***** ESTRATTO FORNITO *****

Per assicurare la nostra sopravvivenza in un ambiente ostile, molto presto nell’evoluzione abbiamo sviluppato questo “sesto senso” che ci permette di attivare immediatamente, prima del processo “lento” della nostra cognizione, tutte le risorse che ci permettono di preservare la nostra vita.

Queste due risorse sono: il sistema del ramo dorsale del nervo vago (immobilizzazione) e la catena spinale simpatica (fuga o combattimento).

Immagino che ognuno di voi possa vedere la catena causa-effetto del sistema “fuga-combattimento” in un contesto lavorativo o in un contesto di pericolo.

*****

• [ISTRUZIONI]:
(1) Riassumi in due frasi il brano sul «sesto senso».
(2) Ricopia dal brano sul «sesto senso» il passo che va da "Per assicurare la" a "(fuga o combattimento).".

***** ESTRATTO DEI DATI *****

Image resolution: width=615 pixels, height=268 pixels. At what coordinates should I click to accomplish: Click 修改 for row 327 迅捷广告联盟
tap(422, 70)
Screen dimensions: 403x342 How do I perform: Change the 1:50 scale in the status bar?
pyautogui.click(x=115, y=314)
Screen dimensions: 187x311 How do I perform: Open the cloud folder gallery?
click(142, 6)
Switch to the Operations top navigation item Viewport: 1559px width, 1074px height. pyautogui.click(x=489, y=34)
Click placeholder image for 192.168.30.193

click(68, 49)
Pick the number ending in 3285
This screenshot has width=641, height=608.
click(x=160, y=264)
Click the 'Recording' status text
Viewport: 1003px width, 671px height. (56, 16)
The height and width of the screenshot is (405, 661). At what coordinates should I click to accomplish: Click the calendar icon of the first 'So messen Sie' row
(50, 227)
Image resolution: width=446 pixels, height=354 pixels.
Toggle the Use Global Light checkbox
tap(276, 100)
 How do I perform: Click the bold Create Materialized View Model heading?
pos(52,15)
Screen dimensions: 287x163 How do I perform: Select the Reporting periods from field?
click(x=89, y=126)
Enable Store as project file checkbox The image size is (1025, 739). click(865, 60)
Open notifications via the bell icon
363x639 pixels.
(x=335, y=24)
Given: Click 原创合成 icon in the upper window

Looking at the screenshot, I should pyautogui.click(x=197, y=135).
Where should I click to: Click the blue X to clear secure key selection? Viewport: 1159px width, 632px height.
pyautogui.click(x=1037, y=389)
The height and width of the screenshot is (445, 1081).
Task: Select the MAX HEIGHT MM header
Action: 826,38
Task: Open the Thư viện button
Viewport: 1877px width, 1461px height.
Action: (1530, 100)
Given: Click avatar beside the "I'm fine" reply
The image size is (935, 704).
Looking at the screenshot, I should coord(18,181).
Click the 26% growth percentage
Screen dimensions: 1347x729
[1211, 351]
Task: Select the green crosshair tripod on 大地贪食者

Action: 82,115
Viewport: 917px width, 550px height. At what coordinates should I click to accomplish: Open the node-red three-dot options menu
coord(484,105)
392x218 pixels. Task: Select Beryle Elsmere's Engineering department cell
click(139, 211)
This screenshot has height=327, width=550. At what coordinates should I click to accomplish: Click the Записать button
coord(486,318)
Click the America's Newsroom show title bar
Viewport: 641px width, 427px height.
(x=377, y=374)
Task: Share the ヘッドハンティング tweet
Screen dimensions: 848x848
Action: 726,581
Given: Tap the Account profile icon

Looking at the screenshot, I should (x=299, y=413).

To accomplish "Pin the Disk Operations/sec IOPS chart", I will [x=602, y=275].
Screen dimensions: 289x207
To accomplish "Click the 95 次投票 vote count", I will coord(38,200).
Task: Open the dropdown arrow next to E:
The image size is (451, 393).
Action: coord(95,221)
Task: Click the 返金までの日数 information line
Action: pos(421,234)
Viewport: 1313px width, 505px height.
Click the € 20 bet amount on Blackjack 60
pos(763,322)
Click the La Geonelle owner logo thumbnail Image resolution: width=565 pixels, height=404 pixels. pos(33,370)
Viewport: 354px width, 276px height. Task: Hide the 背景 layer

*****

• [RISPOSTE AGLI ESERCIZI]:
(1) Molto presto nell'evoluzione abbiamo sviluppato un «sesto senso» che, prima del processo lento della cognizione, attiva subito le risorse per preservare la vita in un ambiente ostile. Queste risorse sono il sistema del ramo dorsale del nervo vago, legato all'immobilizzazione, e la catena spinale simpatica, legata alla fuga o al combattimento.

(2)
Per assicurare la nostra sopravvivenza in un ambiente ostile, molto presto nell’evoluzione abbiamo sviluppato questo “sesto senso” che ci permette di attivare immediatamente, prima del processo “lento” della nostra cognizione, tutte le risorse che ci permettono di preservare la nostra vita.

Queste due risorse sono: il sistema del ramo dorsale del nervo vago (immobilizzazione) e la catena spinale simpatica (fuga o combattimento).